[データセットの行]
◇ ◇ ◇ ◇ ◇ ◇ ◇
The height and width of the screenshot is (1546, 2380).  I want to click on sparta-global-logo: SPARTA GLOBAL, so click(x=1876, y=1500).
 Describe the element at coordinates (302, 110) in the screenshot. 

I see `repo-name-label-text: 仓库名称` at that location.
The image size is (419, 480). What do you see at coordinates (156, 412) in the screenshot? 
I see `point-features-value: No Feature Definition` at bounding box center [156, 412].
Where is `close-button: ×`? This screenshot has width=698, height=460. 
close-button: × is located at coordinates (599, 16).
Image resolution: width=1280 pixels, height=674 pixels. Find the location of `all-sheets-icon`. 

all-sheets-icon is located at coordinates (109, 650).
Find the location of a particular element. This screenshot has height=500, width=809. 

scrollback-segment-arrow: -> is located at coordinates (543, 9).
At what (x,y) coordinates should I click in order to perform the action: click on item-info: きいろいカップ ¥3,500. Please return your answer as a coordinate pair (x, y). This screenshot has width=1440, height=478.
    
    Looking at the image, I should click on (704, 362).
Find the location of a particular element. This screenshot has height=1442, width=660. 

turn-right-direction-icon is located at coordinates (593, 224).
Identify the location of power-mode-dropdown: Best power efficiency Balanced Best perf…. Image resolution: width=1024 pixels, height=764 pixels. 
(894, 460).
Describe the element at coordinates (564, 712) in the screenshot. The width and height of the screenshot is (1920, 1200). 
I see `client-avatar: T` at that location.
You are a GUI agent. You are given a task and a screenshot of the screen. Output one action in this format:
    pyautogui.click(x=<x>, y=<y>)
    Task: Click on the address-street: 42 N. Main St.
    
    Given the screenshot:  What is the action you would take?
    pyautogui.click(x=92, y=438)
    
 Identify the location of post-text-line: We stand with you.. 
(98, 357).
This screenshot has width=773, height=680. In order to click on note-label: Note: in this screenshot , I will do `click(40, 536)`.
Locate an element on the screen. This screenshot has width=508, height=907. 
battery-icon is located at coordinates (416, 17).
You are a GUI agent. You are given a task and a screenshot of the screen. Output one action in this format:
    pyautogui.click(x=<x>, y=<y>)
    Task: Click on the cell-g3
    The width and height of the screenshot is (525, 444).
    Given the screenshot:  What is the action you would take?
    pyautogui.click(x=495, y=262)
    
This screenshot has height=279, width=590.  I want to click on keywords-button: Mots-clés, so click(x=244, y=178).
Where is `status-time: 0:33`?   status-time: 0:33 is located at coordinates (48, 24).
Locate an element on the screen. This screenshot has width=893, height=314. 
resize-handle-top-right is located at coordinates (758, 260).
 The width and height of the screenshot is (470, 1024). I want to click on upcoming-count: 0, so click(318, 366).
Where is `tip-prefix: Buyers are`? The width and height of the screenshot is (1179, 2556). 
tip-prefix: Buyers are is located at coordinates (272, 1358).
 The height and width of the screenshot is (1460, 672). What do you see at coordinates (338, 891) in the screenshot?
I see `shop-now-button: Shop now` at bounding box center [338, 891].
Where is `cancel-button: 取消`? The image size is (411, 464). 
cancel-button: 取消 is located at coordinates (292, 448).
◇ ◇ ◇ ◇ ◇ ◇ ◇
» **作業指示**
上に示した行をすべて、一字一句変えずに引用してください。

» **回答**
The height and width of the screenshot is (1546, 2380).  I want to click on sparta-global-logo: SPARTA GLOBAL, so click(x=1876, y=1500).
 Describe the element at coordinates (302, 110) in the screenshot. 

I see `repo-name-label-text: 仓库名称` at that location.
The image size is (419, 480). What do you see at coordinates (156, 412) in the screenshot? 
I see `point-features-value: No Feature Definition` at bounding box center [156, 412].
Where is `close-button: ×`? This screenshot has width=698, height=460. 
close-button: × is located at coordinates (599, 16).
Image resolution: width=1280 pixels, height=674 pixels. Find the location of `all-sheets-icon`. 

all-sheets-icon is located at coordinates (109, 650).
Find the location of a particular element. This screenshot has height=500, width=809. 

scrollback-segment-arrow: -> is located at coordinates (543, 9).
At what (x,y) coordinates should I click in order to perform the action: click on item-info: きいろいカップ ¥3,500. Please return your answer as a coordinate pair (x, y). This screenshot has width=1440, height=478.
    
    Looking at the image, I should click on (704, 362).
Find the location of a particular element. This screenshot has height=1442, width=660. 

turn-right-direction-icon is located at coordinates (593, 224).
Identify the location of power-mode-dropdown: Best power efficiency Balanced Best perf…. Image resolution: width=1024 pixels, height=764 pixels. 
(894, 460).
Describe the element at coordinates (564, 712) in the screenshot. The width and height of the screenshot is (1920, 1200). 
I see `client-avatar: T` at that location.
You are a GUI agent. You are given a task and a screenshot of the screen. Output one action in this format:
    pyautogui.click(x=<x>, y=<y>)
    Task: Click on the address-street: 42 N. Main St.
    
    Given the screenshot:  What is the action you would take?
    pyautogui.click(x=92, y=438)
    
 Identify the location of post-text-line: We stand with you.. 
(98, 357).
This screenshot has width=773, height=680. In order to click on note-label: Note: in this screenshot , I will do `click(40, 536)`.
Locate an element on the screen. This screenshot has width=508, height=907. 
battery-icon is located at coordinates (416, 17).
You are a GUI agent. You are given a task and a screenshot of the screen. Output one action in this format:
    pyautogui.click(x=<x>, y=<y>)
    Task: Click on the cell-g3
    The width and height of the screenshot is (525, 444).
    Given the screenshot:  What is the action you would take?
    pyautogui.click(x=495, y=262)
    
This screenshot has height=279, width=590.  I want to click on keywords-button: Mots-clés, so click(x=244, y=178).
Where is `status-time: 0:33`?   status-time: 0:33 is located at coordinates (48, 24).
Locate an element on the screen. This screenshot has width=893, height=314. 
resize-handle-top-right is located at coordinates (758, 260).
 The width and height of the screenshot is (470, 1024). I want to click on upcoming-count: 0, so click(318, 366).
Where is `tip-prefix: Buyers are`? The width and height of the screenshot is (1179, 2556). 
tip-prefix: Buyers are is located at coordinates (272, 1358).
 The height and width of the screenshot is (1460, 672). What do you see at coordinates (338, 891) in the screenshot?
I see `shop-now-button: Shop now` at bounding box center [338, 891].
Where is `cancel-button: 取消`? The image size is (411, 464). 
cancel-button: 取消 is located at coordinates (292, 448).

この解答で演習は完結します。